CONTRATAPA
Carmel
› Por Susana Viau
"Esto era como una familia. Que nos dejen en paz --dice la condómine de Carmel, reclinada sobre la puerta de su coche--, que se vayan los periodistas, la policía, los fiscales y nos dejen arreglarnos entre nosotros." No habla de una discusión de medianeras o de un problema con la administración del country: habla del asesinato de una de las copropietarias, María Marta García Belsunce. La frase portentosa ilumina, sin quererlo, una cuestión lateral: la ideología del barrio cerrado; la naturaleza profunda de esas hectáreas donde se resume todo, de esos mundos privados que aspiran a albergar sus propias escuelas, sus registros civiles, sus juzgados, sus comisarías porque no alcanza, como se ve, con manejarlos a través de contactos privilegiados.
Pero esa atmósfera aparentemente pacífica y segura a base de guardias, cercos y garitas que protegen del afuera horrible y peligroso se vuelve de pronto irrespirable; se descubre que lo monstruoso anida en la fortaleza misma y sus encarnaciones circulan a sus anchas por lo que hasta hace unas semanas era un remedo del edén. La realidad se da vuelta como un guante y el efecto del encierro multiplica hasta lo indecible el filo de la crónica negra. Los que lo espían desde la calle empiezan a advertir, no sin un sabor a revancha, que están en presencia de un crimen apasionante, si hubiera un Dashiell Hammett para narrarlo: una familia de pro, unida por un pacto sangriento. Ella, una mujer dedicada a la beneficencia, enrolada en organizaciones pías, columna vertebral de Missing Children y las encantadoras Damas del Pilar; un padre jurisconsulto, miembro de la Academia Argentina de Derecho y administrativista, la especialidad de los Barra, los Dromi o los Cassagne; un marido ligado a oscuras bancarrotas financieras, un hermano, abogado paradigmático en el campo de la propaganda conservadora y la agitación ultramontana de conceptos de Ley y Orden.
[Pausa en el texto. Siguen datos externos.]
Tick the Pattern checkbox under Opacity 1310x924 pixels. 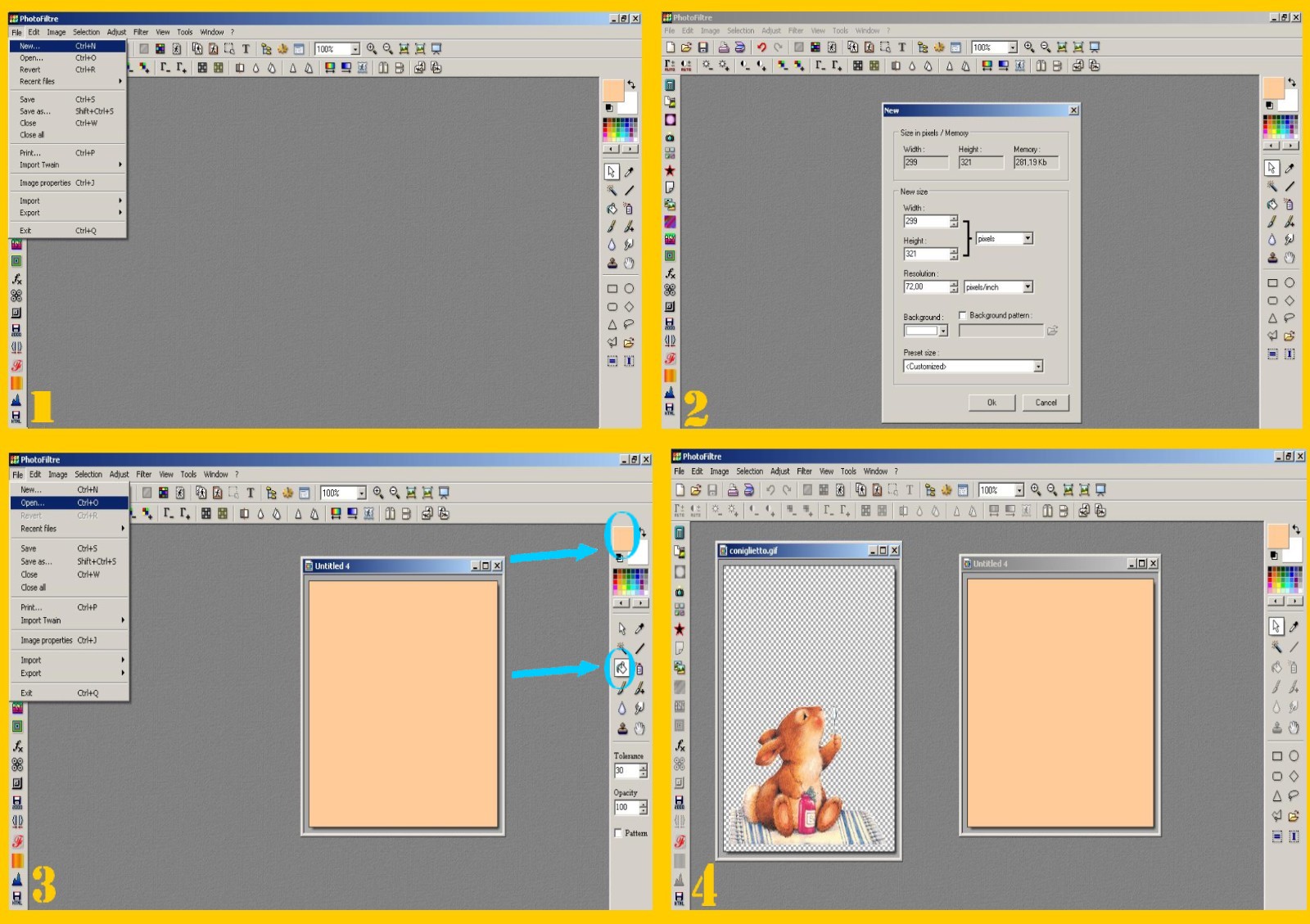[618, 833]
Ese hermano, ese hermano. Hay que detenerse en ese hermano transido de dolor que llega al lugar del drama, se acuesta junto al cadáver, le acaricia la cara sin advertir los cinco balazos que le saltaron los sesos, pero lo hace dos horas después de recibir el aviso porque "no tenía coche y mi mujer estaba en una reunión. Esperé a que llegara, que se diera una ducha y se cambiara". Qué elegancia para manejar el sufrimiento; cuánta discreción y parsimonia ante lo inevitable. Años de educar las reacciones y templar el carácter. La honra, el reino de las apariencias proscriben el escándalo. El cinismo y la farsa no son pecados capitales, se absuelven los domingos al anochecer, con el Angelus y tres avemarías; la puerta del confesionario, en cambio, es estrecha y por ella no pasan las pasiones condenadas.
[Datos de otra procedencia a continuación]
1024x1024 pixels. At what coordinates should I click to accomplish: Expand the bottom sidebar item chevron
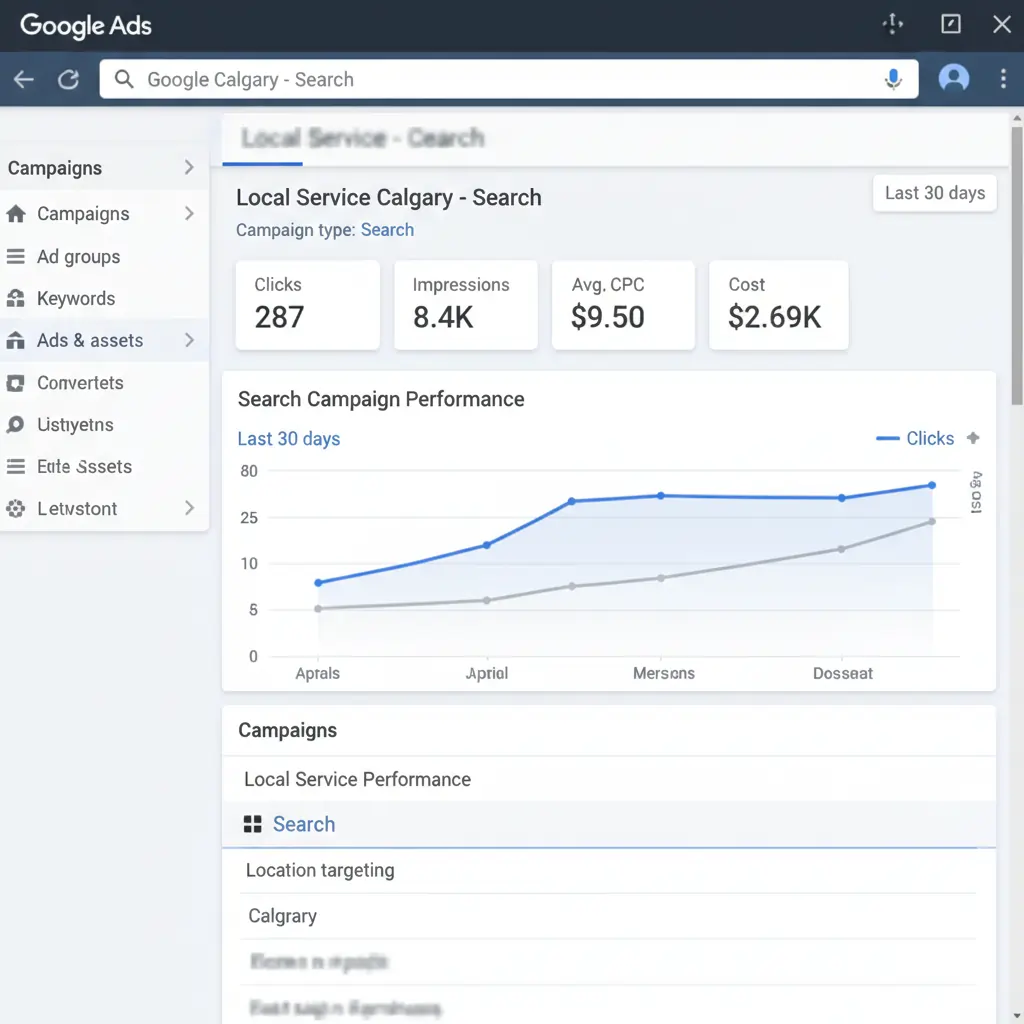(189, 509)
En el mundo bizarro que rodea al Carmel las cosas hubieran ocurrido de otro modo, con llantos operísticos y exageradas urgencias para localizar un taxi o el coche destartalado de un vecino y volar hasta la escena de la tragedia. Las personas distinguidas tienen el ánimo suficiente para descartar un médico tras otro hasta dar con el adecuado, seleccionar cocherías, hacer llamadas de alto nivel y alejar a los patrulleros que convierten en un espectáculo público el momento amargo, para limpiar esas odiosas manchas que pegotean las paredes y quitarlas de la vista de los extraños. Para hallar en medio del caos un objeto pequeño, duro y acerado, envolverlo en papel higiénico y tirarlo por el water, porque debe ser allí que acostumbran arrojar cierta basura, la que ya no cabe debajo de la alfombra.